**PROBLEM TO SOLVE:** Report all lines below with the word "size".

**DATA FOR THE TASK:**
---------------

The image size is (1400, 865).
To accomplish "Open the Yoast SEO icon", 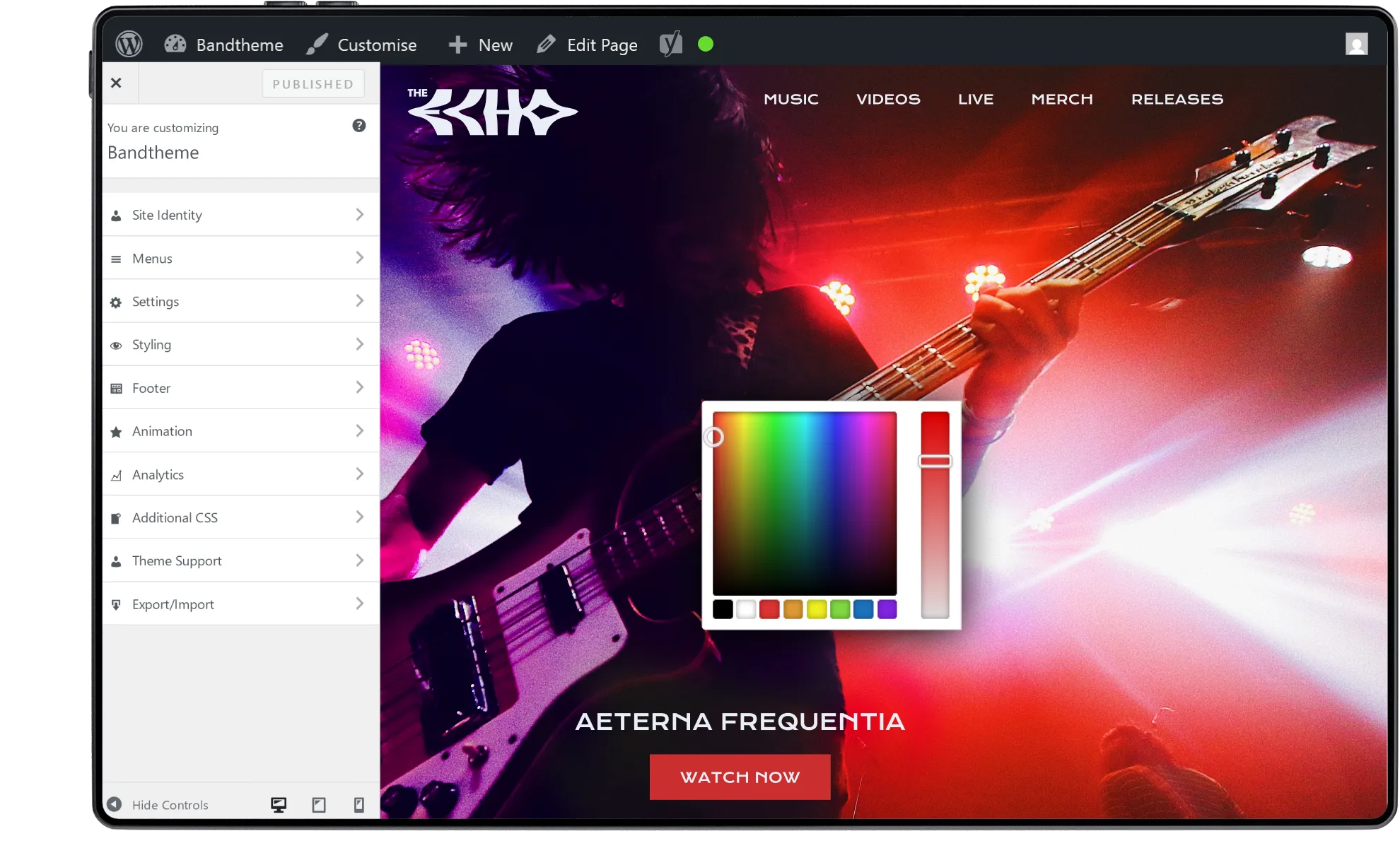I will [x=670, y=43].
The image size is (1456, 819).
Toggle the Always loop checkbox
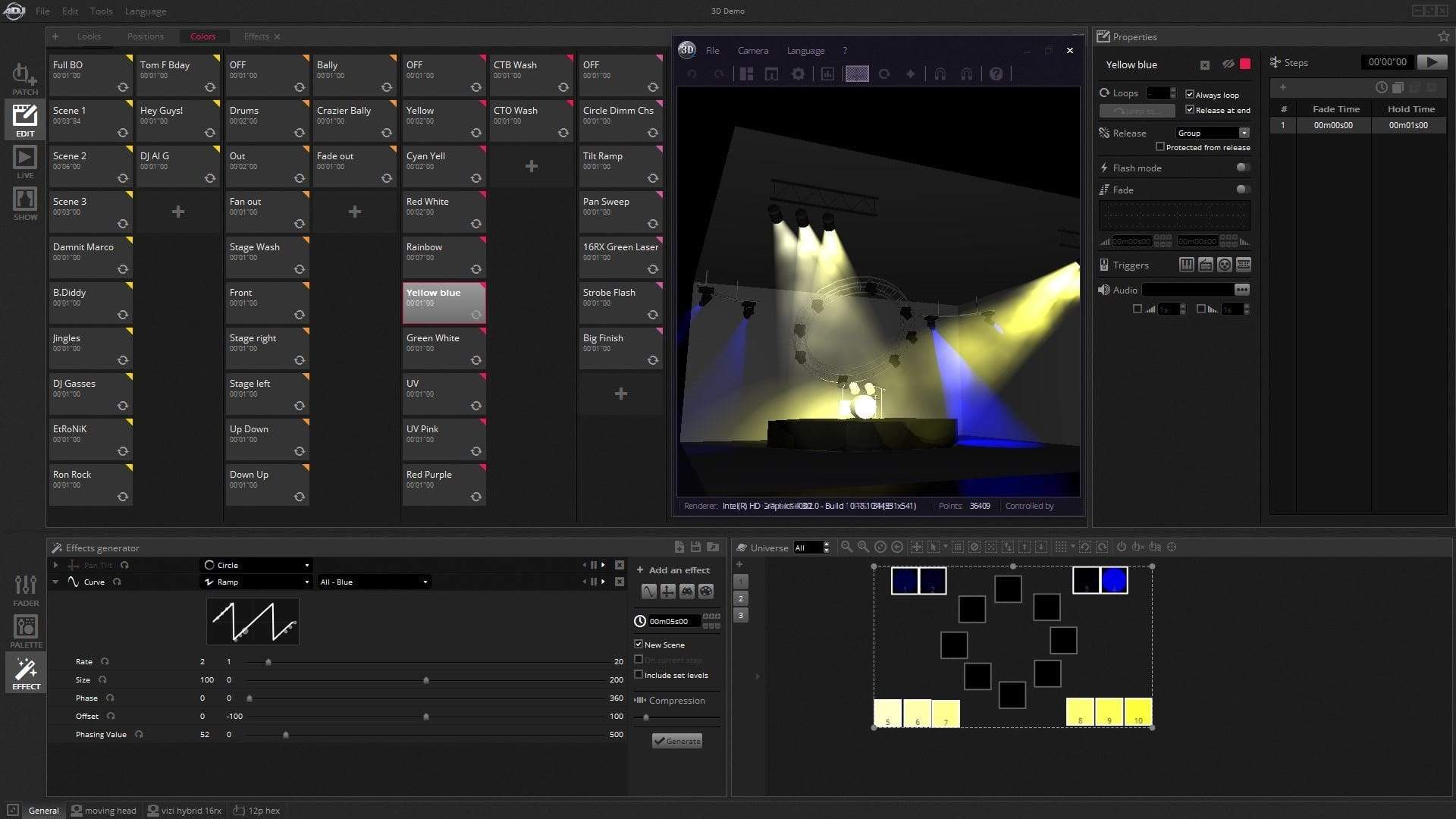(x=1190, y=94)
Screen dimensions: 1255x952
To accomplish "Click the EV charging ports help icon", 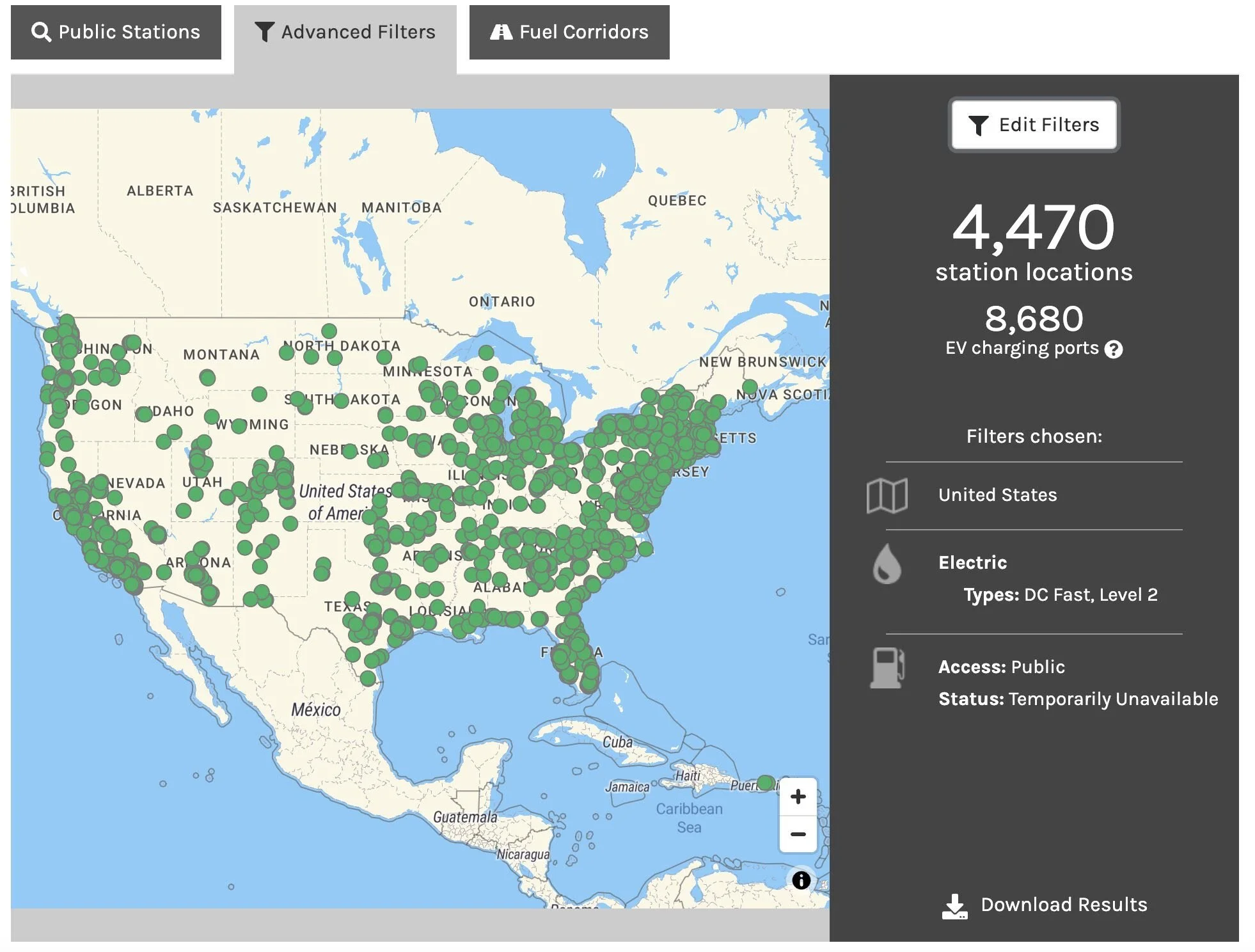I will tap(1114, 349).
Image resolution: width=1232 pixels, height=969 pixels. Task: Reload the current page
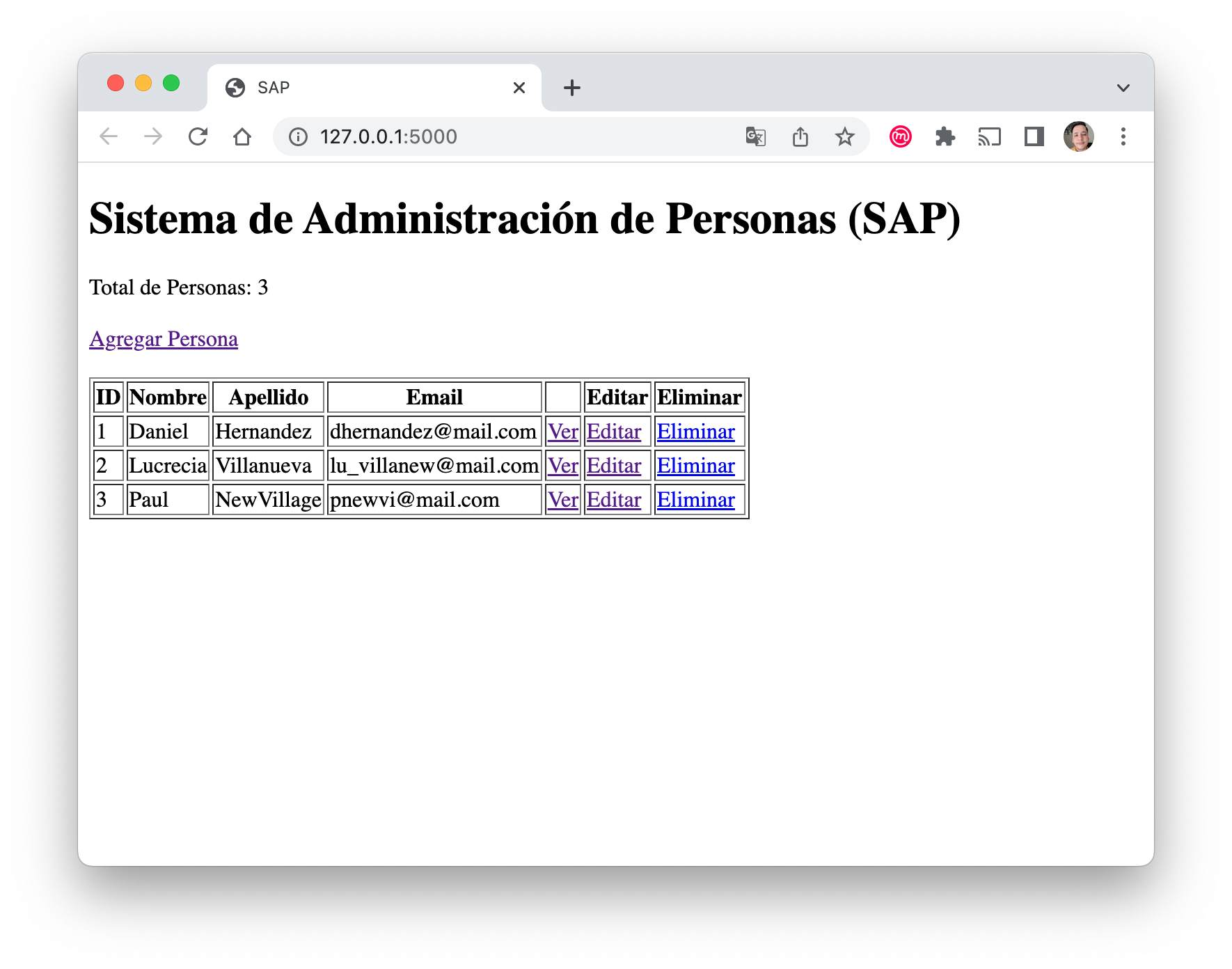198,136
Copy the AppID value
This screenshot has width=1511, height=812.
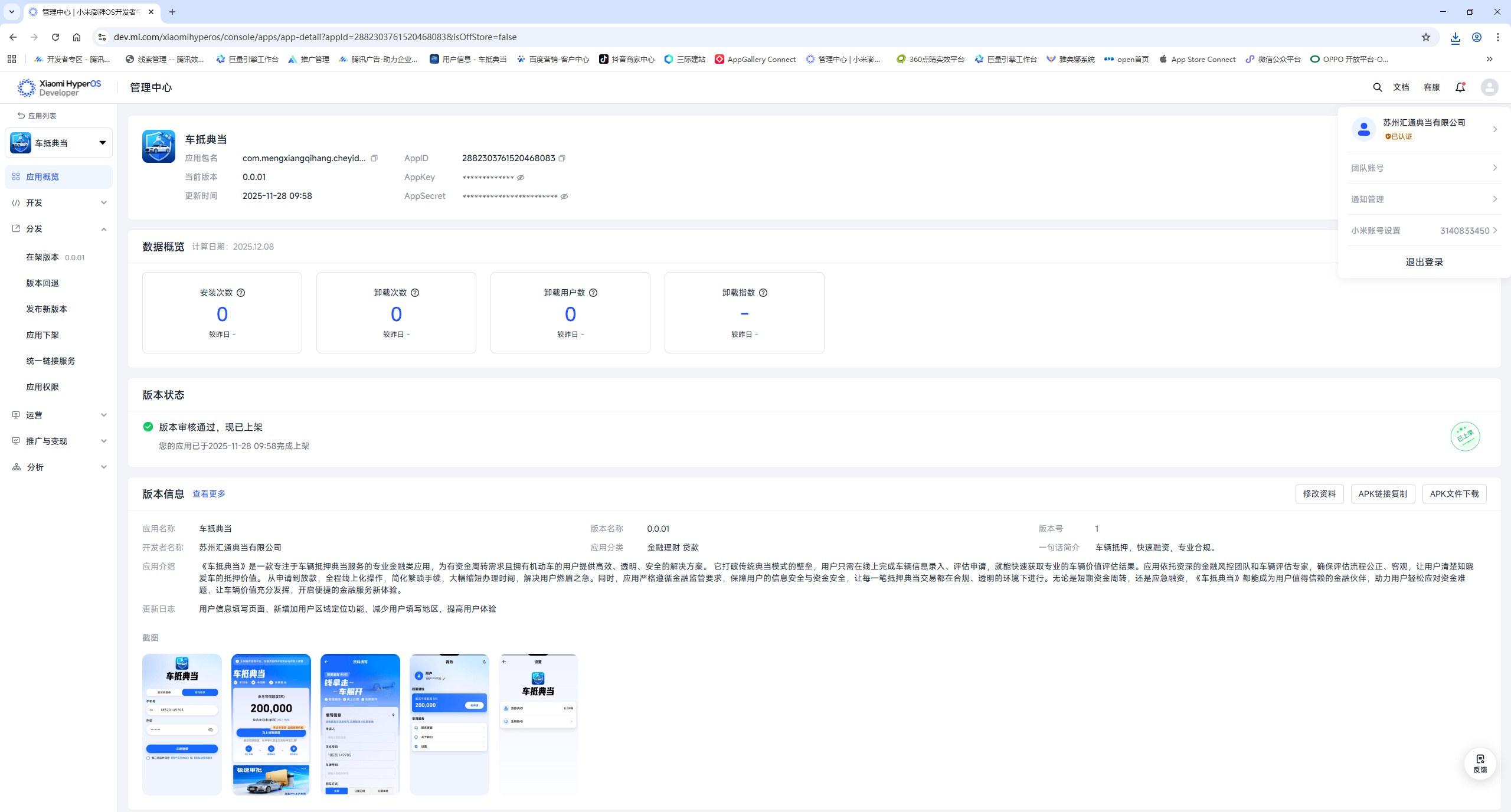click(x=562, y=158)
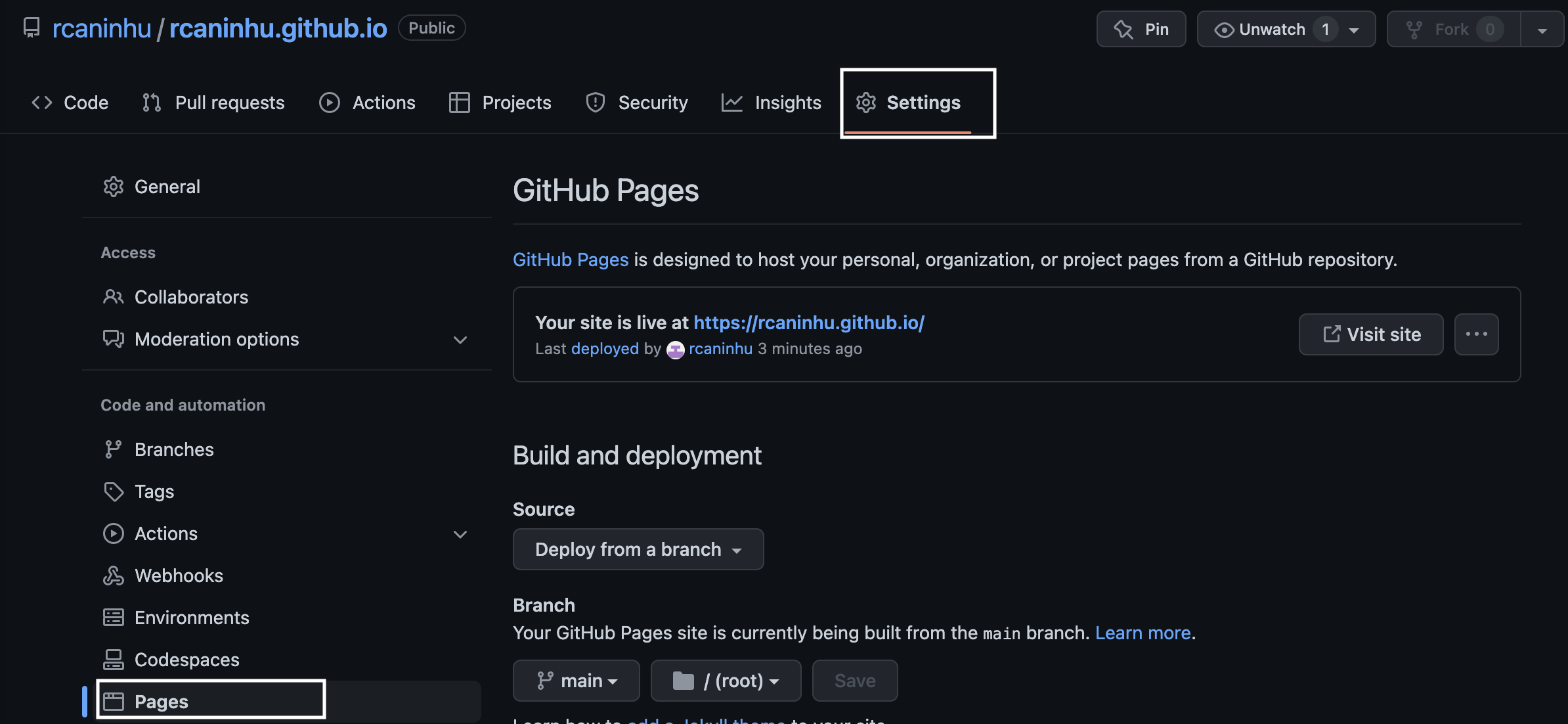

---------------

**EXPECTED OUTPUT:**
The image size is (1400, 865).
The image size is (1456, 819).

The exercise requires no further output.